Why you might win the lottery someday. Enter the improbability principle!
It's been a while ago, but when the American James Bozeman won Florida's lottery twice, I'm assuming that you – just like me – thought that was totally unfair. We all know that the odds of winning the lottery are teeny-tiny. It is less likely than obtaining 25 heads in a row when tossing a coin.
Yet there are people who win the lottery. And yes, there are people who get heads 25 times in a row. In the casino of Monte Carlo on August 18, 1913, a roulette ball even fell 26 times on black. That is statistically even more unlikely.
If the chance of winning is so small, how is it that people actually win the lottery? Usually there is a winner every week. How is it possible that such incredibly unlikely events continue to take place?
It’s not like these are the only unlikely cases that occur. What do you think of the fact that two men, both named Franz Richter, both born in Silesia and 19 years old, both volunteers in the Austrian army after the First World War, were hospitalized at the same time (at the same hospital)? Or of the fact that the Titanic, who was considered unsinkable, sank anyway?
Enter: the improbability principle!
You probably already had similar experiences. Maybe you know someone with the same name or the same birthday, or both. Or maybe you've ever experienced something happening in real life, while at that very moment a song is playing on the radio that describes the same thing. I am already curious about extra examples. Feel free to share them.

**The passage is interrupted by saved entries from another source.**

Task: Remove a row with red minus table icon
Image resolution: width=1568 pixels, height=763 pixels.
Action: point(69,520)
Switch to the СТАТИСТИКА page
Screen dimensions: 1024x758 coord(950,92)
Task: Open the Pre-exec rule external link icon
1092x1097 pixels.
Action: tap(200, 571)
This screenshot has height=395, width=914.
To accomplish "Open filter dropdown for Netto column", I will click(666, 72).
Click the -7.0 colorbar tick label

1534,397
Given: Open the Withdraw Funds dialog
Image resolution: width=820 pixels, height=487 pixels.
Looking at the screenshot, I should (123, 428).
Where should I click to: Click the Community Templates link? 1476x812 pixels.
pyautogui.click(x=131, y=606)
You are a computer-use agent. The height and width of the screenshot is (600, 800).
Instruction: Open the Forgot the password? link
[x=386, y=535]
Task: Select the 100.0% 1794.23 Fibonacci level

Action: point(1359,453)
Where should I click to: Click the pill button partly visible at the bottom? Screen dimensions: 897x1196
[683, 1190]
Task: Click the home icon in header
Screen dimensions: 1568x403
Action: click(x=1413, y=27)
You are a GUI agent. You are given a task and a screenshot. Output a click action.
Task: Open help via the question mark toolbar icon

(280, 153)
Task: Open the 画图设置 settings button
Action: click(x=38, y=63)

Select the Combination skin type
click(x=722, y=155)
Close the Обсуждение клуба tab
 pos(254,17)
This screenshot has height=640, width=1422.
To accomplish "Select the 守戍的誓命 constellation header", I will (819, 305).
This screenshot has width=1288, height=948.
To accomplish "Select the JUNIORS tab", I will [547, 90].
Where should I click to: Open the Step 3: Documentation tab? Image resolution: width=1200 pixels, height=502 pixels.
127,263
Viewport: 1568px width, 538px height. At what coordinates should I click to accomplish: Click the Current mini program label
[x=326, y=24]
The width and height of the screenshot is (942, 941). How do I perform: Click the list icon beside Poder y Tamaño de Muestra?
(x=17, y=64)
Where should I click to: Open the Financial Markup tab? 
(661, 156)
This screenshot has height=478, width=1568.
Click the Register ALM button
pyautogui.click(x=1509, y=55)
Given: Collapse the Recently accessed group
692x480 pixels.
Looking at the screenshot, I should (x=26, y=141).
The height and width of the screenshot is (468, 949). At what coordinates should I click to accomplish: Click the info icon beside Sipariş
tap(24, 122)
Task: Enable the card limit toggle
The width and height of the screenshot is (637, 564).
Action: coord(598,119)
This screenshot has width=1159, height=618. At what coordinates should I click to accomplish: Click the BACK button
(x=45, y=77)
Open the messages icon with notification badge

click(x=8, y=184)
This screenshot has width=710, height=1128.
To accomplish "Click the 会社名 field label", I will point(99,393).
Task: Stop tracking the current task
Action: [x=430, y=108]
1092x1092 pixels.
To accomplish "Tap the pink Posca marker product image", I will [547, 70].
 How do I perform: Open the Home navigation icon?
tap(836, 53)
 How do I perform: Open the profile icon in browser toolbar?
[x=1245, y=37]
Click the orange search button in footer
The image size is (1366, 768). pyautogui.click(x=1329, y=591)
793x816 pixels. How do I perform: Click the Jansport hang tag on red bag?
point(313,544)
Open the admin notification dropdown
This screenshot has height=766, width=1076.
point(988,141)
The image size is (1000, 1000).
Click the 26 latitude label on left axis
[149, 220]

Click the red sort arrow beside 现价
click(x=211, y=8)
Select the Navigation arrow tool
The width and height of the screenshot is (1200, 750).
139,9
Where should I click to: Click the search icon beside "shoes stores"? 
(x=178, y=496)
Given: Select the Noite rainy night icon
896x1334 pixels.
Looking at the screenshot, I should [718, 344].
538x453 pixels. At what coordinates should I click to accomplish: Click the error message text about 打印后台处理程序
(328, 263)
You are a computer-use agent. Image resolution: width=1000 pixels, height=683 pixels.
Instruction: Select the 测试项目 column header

If all these things are so unlikely, why do they continue to happen?
Thus the answer lies in the improbability principle, which states that very unlikely events are actually very common. If you think that is contradictory, you are not the only one. But the five scientific laws that together form this principle show that it is not a contradiction. We should actually expect highly unlikely events to occur, and this on a daily basis.
Those five laws are the law of inevitability, the law of the truly large numbers, the law of selection, the law of the probability lever and the law of near enough. You may already know the first two laws, even if you do not recognize the names. For example, the law of the truly large numbers states that if we give an occurrence sufficient opportunities to happen, it is almost certain that it will happen. Even if that event seems very unlikely in itself.
So if you toss a coin enough times, you can expect of getting your coin to come up 25 times heads in a row. (But do not sit down and wait for it: you probably would have to involve your offspring and theirs in the experiment)
The law of the probability lever
This law states that small changes in circumstances increase the chance that unlikely events take place. Suppose you and a friend separately bought tickets for your flight to a conference in the US, but it appears that you are sitting next to each other during the flight. Now you may think that with the approximately five hundred seats in a Boeing 747 an exceptional coincidence took place: a chance of about one in five hundred, right? But you traveled in the same class, you were both alone (so you did not book adjacent seats) and so on. The circumstances were such that your purchases were not an arbitrary choice out of five hundred seats.
These strangers met on a plane. They were sitting next to each other and took this epic selfie. Yes, they look like twins, but they don't know each other. Speaking of a coincidence.
The law of the truly large numbers
The laws of the improbability principle often work together. Take for example James Bozeman, the man who won the lottery twice: someone with extraordinary luck. But if you take into account how many lotteries are held worldwide, how many tickets are sold week after week, it becomes almost inevitable that someone will win the lottery more than once, even more than twice. That is simply the law of the truly large numbers.
But the law of the probability lever also plays a role here: people who win lotteries usually continue to buy tickets. In fact, they often buy multiple tickets per week. They can finally afford it! Of course this increases the chance that they win a second time.
The law of near enough
The law of near enough states that improbable events are much more likely if we formulate our definitions of a coincidence sufficiently broad. In the media, for example, people who have won the second prize are often also referred to as 'winners'. By using this definition, the probability that someone wins twice is significantly increased.
What a coincidence!
The other two laws, the law of inevitability and the law of selection, also increase the likelihood that seeming coincidences take place. For example, the law of inevitability states that, of all possible outcomes, one will certainly take place. All inhabitants of a country have a very small chance that they will become the next prime minister, but it is inevitable that it will be one of them.
The law of selection states that the chance that seemingly highly unlikely events will take place becomes considerably larger if you choose the right data for it. You can change probabilities if you have a choice after the event. Think of someone who eventually finds a lost object and says: "it was the last place I was looking for!" What a coincidence! Yet it is less coincidental than you think, because afterwards he or she stopped searching.
If you combine the five laws of the improbability principle, you will see that the most unimaginable events take place. Let us all quickly buy a lottery ticket!